Effect of Oxygen and Sodium Thiosulfate during Combined Carbon Monoxide and Cyanide Poisoning

Abstract

In a canine model of combined carbon monoxide (CO) and cyanide (CN) poisoning, cardiac output ( Q̇ T) and oxygen consumption ( V̇ o 2 ) decreased but recovered to baseline values by 15 min after toxic exposure; elevated blood CN and lactic acidosis persisted for at least another 10 min. Given the rapid spontaneous recovery after cessation of toxic exposure, we questioned the efficacy of usual treatment with oxygen (O 2) and sodium thiosulfate (Na 2S 2O 3) for CN poisoning. Accordingly, in seven dogs (26 ± 3 kg, chloralose and urethane anesthesia), we sequentially administered CO by closed circuit inhalation (231 ± 42 ml) and potassium CN by intravenous infusion (0.072 mg · kg −1· min −1 for 17 ± 3 min). Fifteen minutes after toxic exposure, O 2 breathing began and Na 2S 2O 3 (150 mg/kg) was infused. Measurements were repeated 10 and 45 min after treatment. At the end of the CN infusion, Q̇ T decreased by 43% and V̇ o 2 decreased by 51%, compared to baseline values. Both variables recovered to baseline by 15 min after stopping toxic exposure. Significant lactic (4.8 ± 2.9 mM) acidosis (7.14 ± 0.10) persisted for at least another 10 min. Treatment with oxygen and Na 2S 2O 3 did not hasten the recovery of this lactic acidosis or decrease blood cyanide levels compared to nontreated dogs.
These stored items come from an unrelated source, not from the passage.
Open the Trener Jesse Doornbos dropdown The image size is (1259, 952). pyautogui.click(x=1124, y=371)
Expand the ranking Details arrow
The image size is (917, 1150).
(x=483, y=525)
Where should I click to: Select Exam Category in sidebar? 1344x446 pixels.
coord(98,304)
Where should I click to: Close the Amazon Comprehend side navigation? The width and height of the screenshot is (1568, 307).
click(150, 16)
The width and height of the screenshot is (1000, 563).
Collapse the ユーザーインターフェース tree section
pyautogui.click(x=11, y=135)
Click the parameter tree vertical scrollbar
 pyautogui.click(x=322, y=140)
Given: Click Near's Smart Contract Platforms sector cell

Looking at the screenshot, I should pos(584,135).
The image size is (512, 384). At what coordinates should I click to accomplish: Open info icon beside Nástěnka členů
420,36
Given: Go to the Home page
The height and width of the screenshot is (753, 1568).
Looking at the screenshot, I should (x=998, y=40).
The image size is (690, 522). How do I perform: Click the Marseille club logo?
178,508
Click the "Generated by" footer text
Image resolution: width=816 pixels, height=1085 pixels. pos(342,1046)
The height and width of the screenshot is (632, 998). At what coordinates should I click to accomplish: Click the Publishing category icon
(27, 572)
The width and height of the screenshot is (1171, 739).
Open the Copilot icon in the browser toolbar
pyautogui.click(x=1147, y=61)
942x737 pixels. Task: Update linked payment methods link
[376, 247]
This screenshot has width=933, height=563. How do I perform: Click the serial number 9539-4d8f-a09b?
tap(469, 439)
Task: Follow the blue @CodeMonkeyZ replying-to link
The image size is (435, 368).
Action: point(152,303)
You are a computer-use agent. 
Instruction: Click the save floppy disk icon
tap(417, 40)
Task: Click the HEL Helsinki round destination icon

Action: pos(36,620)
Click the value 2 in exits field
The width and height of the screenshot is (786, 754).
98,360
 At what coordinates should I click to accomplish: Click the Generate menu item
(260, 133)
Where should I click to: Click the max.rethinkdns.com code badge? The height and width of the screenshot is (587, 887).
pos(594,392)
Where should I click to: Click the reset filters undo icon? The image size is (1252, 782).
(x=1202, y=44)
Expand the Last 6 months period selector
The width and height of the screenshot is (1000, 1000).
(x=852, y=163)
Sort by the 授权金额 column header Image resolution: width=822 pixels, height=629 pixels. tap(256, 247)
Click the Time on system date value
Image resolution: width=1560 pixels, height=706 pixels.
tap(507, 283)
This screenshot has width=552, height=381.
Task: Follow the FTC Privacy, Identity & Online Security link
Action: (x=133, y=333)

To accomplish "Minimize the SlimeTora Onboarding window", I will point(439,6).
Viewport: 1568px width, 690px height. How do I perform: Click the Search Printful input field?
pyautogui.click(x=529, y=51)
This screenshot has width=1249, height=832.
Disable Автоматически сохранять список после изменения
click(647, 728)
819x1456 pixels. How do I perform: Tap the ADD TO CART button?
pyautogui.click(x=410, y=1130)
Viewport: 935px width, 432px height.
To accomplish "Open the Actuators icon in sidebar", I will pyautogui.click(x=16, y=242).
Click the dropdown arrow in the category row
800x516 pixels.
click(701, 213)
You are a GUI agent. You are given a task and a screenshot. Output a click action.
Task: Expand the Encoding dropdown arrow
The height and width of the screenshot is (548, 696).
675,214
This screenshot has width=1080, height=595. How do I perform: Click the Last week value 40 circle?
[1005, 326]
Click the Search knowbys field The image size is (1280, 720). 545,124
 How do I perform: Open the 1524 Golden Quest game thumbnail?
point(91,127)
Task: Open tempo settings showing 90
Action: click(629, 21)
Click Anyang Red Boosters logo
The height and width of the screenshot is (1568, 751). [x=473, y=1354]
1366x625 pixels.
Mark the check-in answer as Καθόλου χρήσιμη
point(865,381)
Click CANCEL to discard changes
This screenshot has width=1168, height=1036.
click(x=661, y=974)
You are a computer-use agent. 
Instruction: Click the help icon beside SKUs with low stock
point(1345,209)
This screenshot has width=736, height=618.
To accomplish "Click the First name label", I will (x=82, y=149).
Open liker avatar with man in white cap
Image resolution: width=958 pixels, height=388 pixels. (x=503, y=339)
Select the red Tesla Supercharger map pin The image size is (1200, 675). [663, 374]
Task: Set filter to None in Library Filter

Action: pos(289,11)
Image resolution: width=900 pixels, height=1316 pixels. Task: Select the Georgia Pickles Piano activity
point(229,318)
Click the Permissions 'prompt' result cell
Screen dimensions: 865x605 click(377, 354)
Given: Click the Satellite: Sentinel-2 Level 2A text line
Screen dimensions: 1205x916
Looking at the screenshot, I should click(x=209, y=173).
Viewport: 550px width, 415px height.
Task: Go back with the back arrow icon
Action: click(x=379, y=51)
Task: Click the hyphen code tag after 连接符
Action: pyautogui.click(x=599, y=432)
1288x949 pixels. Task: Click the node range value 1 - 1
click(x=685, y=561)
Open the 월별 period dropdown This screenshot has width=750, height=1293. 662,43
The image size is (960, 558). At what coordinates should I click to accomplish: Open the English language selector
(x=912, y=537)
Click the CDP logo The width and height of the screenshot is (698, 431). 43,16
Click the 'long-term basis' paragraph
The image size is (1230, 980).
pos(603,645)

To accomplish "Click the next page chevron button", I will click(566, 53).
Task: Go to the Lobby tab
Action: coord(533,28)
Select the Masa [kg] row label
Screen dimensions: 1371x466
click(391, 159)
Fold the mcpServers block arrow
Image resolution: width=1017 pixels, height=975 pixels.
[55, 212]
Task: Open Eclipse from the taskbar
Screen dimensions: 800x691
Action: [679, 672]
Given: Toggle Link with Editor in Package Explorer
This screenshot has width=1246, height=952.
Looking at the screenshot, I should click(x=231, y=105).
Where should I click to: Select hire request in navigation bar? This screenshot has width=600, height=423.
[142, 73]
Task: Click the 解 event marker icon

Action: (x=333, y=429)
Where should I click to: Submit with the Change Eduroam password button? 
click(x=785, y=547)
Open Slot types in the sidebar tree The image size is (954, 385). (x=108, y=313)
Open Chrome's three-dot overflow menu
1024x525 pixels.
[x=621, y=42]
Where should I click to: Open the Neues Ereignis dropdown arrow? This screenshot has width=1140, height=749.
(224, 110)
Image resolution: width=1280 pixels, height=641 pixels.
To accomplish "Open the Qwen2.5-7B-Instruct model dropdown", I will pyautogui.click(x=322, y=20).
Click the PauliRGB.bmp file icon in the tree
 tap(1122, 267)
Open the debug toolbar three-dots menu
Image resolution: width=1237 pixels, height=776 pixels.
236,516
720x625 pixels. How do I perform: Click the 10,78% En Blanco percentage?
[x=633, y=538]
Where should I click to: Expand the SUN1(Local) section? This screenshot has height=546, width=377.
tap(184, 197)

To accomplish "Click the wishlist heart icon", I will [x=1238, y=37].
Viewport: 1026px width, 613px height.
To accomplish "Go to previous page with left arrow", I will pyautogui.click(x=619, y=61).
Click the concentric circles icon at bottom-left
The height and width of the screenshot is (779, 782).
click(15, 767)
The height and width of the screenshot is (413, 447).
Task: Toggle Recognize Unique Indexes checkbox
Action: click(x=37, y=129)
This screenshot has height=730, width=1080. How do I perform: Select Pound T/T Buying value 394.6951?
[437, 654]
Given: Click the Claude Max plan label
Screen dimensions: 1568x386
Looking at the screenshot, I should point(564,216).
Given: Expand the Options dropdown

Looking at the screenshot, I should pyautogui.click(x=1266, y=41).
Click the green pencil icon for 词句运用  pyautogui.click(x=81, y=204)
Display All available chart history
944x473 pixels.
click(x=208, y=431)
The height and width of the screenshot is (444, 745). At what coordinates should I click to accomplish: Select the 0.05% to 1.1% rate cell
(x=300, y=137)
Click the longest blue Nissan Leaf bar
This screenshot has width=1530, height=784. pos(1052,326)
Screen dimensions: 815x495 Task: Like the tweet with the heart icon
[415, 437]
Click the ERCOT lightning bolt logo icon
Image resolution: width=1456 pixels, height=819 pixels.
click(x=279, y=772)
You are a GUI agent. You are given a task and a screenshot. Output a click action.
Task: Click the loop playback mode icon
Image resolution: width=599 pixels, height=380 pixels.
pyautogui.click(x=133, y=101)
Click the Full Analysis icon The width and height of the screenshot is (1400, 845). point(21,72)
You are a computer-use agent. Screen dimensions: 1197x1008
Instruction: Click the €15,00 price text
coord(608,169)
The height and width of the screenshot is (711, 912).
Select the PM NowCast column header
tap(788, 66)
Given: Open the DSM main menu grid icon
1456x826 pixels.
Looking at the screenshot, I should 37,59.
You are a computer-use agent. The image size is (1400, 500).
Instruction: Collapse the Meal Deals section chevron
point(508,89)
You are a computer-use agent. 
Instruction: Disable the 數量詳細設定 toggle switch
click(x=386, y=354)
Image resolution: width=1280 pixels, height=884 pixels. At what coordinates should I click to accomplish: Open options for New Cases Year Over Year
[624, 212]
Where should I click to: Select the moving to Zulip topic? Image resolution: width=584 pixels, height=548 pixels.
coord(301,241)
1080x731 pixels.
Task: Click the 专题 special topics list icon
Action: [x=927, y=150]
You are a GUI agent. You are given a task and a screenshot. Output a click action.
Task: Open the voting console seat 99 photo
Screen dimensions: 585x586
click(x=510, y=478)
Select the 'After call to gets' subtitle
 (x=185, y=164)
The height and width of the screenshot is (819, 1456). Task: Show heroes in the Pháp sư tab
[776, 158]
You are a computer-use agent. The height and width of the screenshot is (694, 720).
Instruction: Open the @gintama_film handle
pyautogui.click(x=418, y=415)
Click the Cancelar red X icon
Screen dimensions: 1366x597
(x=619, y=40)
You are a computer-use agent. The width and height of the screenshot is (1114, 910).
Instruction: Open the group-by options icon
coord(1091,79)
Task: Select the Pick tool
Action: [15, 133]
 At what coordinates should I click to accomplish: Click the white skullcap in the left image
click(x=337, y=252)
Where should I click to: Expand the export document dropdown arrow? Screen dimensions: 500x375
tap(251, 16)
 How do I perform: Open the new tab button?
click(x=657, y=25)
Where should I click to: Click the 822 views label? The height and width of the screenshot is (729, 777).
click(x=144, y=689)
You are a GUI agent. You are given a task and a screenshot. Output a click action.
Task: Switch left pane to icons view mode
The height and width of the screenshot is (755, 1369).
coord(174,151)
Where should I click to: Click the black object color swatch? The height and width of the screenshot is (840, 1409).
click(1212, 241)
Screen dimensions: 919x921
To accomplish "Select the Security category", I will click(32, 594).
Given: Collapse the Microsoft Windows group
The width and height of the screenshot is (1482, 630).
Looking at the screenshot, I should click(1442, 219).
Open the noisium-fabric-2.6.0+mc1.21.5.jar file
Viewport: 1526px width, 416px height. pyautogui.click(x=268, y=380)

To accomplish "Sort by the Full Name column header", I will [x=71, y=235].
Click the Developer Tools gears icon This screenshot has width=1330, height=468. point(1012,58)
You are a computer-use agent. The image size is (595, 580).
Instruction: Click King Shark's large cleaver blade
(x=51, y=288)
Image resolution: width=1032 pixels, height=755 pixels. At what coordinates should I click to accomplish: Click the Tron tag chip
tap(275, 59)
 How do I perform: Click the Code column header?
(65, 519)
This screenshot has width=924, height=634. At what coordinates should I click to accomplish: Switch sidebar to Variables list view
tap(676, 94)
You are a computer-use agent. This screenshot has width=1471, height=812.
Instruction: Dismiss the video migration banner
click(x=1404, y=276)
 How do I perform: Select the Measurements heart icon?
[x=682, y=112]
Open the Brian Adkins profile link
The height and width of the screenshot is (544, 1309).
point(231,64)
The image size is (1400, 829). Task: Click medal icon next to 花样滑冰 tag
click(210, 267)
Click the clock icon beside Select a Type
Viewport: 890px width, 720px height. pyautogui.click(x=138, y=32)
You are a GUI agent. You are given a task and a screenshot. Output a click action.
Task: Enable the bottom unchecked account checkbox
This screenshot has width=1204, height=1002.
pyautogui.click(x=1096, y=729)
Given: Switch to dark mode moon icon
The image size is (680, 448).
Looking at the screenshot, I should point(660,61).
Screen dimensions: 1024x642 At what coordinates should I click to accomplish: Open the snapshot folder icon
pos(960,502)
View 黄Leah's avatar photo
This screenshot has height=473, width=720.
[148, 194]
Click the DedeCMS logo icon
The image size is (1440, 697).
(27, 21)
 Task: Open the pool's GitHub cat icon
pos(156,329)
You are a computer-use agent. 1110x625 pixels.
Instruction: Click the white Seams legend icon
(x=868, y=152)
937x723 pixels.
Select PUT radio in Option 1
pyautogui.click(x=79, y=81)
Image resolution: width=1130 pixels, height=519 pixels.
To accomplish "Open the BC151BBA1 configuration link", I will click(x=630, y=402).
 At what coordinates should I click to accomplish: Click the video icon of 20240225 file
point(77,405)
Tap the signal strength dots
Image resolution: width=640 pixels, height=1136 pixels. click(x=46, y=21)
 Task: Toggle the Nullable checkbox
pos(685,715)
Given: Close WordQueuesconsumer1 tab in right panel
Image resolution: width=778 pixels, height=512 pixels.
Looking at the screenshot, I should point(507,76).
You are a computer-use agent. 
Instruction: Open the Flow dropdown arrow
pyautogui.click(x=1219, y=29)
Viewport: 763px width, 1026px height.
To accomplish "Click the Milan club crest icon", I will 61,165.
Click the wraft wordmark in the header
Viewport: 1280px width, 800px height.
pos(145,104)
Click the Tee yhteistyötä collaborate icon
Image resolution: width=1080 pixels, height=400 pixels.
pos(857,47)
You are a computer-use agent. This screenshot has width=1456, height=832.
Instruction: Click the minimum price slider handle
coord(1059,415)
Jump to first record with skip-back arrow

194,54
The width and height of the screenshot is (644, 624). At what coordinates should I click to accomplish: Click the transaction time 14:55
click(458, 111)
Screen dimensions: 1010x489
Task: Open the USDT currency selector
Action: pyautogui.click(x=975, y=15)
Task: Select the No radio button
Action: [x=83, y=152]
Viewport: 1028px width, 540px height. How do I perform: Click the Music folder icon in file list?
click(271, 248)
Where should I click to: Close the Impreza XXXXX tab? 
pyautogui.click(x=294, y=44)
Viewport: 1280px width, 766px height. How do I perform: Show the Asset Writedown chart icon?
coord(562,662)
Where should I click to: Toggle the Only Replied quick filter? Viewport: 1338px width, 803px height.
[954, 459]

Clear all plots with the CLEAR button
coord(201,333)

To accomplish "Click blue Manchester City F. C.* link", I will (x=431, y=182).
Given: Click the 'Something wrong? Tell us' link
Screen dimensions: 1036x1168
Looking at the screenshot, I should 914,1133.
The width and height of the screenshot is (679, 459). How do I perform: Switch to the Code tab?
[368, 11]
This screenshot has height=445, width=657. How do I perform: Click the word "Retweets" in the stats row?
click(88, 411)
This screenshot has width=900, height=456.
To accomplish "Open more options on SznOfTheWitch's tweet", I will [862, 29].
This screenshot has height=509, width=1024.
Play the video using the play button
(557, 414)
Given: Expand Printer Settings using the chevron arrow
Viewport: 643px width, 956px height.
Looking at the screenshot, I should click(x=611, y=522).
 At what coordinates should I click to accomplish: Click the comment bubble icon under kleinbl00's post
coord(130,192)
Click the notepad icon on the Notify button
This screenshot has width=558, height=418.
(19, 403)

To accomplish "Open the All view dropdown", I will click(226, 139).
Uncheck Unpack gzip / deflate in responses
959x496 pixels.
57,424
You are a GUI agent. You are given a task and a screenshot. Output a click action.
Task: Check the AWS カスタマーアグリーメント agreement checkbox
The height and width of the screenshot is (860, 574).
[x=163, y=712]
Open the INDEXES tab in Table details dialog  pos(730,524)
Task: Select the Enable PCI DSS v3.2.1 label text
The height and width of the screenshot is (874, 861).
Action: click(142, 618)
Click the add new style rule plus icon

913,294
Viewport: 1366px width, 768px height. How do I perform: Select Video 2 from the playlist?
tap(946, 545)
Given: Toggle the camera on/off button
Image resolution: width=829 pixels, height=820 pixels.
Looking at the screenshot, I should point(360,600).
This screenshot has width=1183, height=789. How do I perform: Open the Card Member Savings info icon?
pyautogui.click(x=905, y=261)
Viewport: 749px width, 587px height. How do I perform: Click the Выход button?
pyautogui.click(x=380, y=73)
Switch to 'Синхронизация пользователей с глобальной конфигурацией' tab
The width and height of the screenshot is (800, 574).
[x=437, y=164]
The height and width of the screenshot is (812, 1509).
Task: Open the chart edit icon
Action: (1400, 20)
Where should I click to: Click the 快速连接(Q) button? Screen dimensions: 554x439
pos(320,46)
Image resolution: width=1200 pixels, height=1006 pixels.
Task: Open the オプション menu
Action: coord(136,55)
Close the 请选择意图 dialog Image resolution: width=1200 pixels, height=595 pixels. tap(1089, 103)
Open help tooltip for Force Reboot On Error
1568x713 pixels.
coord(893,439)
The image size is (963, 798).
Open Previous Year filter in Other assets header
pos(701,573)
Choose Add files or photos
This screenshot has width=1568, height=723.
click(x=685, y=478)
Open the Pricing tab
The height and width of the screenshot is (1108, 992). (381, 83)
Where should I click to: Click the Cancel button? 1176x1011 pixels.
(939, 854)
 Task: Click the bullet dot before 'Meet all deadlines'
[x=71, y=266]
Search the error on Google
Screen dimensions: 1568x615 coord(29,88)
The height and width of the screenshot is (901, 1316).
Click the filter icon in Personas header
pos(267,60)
However, after treatment, plasma thiocyanate significantly increased from 16.3 ± 12.5 to 94.4 ± 72.2 μM, as Na 2S 2O 3 participated in the increased metabolism of cyanide to thiocyanate. We conclude that O 2 and Na 2S 2O 3 therapy should be continued during combined CO and HCN poisoning. Oxygen increases CO elimination and can enhance anti-CN treatment. After infusion or inhalation of CN, when most CN has already penetrated the intracellular compartment, postexposure sodium thiosulfate increased the metabolism of CN.